Pre-Determinations
Learn More About Pre-Determinations
If you’re asking yourself, “What’s the difference between a pre-authorization and a pre-determination,” you’re not alone. Pre-authorizations are a more common practice, but pre-determinations are equally as beneficial. When Brady Billing receives the necessary paperwork, a pre-determination allows you and your patients to better understand the scope of benefits provided by the patient’s current plan before services are provided. If you’re looking for a way to show your clients you have their best interest in mind, contact Brady Billing today to find out how we can help you.
What is a Pre-Determination?
Oftentimes, when patients arrive in your office, they are likely to ask questions about their insurance coverage and benefits. For the average cleaning, this level of questioning isn’t necessary since most dental plans cover preventive services like cleanings and checkups at 100 percent. However, when it comes to more complex, medical-based treatment like sleep apnea, it’s crucial that you and your patients understand that it is medical insurance, not dental insurance that is filed. Also, understanding what and how their benefits will apply is key.

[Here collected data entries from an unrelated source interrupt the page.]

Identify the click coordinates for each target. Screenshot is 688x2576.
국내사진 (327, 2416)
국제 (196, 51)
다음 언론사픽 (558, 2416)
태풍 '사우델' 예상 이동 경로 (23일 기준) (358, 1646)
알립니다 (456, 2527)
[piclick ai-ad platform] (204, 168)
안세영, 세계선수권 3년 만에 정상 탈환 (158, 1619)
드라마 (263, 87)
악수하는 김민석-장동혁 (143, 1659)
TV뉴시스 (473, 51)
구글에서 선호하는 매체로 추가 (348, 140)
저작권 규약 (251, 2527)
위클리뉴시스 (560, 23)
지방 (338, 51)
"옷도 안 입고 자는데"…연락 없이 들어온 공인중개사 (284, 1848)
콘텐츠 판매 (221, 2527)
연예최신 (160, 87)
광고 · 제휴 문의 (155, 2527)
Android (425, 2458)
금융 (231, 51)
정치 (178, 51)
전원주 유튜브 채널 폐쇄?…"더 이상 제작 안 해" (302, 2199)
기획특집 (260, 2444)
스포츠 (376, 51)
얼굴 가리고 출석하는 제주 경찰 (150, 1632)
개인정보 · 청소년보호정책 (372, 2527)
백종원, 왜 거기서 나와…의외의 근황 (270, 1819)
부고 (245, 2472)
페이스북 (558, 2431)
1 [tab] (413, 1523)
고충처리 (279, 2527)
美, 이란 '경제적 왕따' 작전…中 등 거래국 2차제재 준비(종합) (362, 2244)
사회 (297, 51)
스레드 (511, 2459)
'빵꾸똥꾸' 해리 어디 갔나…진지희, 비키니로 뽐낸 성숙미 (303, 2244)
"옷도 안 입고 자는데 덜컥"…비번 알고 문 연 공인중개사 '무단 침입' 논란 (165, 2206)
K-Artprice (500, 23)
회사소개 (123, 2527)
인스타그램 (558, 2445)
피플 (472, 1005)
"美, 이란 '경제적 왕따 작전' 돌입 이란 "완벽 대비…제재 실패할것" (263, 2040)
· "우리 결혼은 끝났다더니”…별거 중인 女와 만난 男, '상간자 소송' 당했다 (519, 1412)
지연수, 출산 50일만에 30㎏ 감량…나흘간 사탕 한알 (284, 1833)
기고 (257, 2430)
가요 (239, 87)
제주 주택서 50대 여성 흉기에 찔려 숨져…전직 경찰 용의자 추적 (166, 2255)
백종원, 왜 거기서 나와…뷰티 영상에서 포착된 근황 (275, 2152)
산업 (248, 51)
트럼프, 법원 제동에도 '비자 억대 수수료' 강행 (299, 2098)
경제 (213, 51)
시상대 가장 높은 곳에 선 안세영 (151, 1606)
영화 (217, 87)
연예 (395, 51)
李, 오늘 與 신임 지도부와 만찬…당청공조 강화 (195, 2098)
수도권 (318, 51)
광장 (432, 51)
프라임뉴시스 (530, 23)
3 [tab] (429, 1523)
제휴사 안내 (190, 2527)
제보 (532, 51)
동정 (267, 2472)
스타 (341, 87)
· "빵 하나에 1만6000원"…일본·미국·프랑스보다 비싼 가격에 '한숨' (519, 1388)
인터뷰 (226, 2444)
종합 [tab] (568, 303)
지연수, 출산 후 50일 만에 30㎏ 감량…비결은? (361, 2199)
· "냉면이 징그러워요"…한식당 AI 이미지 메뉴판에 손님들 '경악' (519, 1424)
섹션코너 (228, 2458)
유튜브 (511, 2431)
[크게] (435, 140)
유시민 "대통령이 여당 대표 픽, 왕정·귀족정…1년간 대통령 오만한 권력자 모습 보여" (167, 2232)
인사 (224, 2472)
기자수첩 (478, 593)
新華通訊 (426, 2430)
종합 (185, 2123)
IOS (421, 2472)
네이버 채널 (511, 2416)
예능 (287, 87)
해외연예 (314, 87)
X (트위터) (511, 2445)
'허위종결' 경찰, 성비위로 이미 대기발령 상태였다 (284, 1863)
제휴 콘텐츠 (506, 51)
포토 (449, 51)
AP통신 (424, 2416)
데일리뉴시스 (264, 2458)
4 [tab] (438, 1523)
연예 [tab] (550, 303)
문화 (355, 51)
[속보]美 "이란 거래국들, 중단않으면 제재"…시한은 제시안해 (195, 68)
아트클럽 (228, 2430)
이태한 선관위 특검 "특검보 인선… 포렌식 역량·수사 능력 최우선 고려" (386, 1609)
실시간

Should you seek the help of Brady Billing, we can assist in going over benefits and coverage before any service is performed. There are a few factors that come into play with pre-determinations, such as:
- Patient and provider eligibility
- Participating status of the provider
- Benefit maximums that are currently in effect
If you’re still having trouble understanding what a pre-determination is, here is a quick and easy example to help explain:
- You explain to your patient they need oral appliance therapy.
- Your office team members send over the appropriate paperwork to Brady Billing who will contact the patient’s medical insurance provider and verify their benefits.
- If it’s determined that the patient needs a pre-determination, you will explain, in writing, why the patient needs an oral appliance, and send the appropriate paperwork to our office.
- Once it is forwarded to the insurance company, their team will consider the request and make a decision.
It’s important to note that a pre-determination is not a guarantee of payment on behalf of the insurance company, only an explanation of a patient’s benefits. This must include deductibles, maximums, and waiting periods in order to receive an accurate explanation and estimate of treatment.
What Happens if I Don’t Get a Pre-Determination?
In most situations, a pre-determination is not required in order to move forward with a particular procedure. However, it is strongly encouraged that you make it a part of your practice’s normal routine, as it serves to prevent your patient (and your practice) from receiving any costly surprises.
Pre-determinations help your patients to make arrangements in order to pay for their upcoming sleep apnea treatment. It reduces and even eliminates confusion about coverage, and it improves your overall reputation among your client base. Without getting a pre-determination, your patient might agree to treatment without fully understanding just how much they will be responsible for when it comes to payment. This can be detrimental to the patient (surprising costs) and damage your reputation as a dental sleep provider.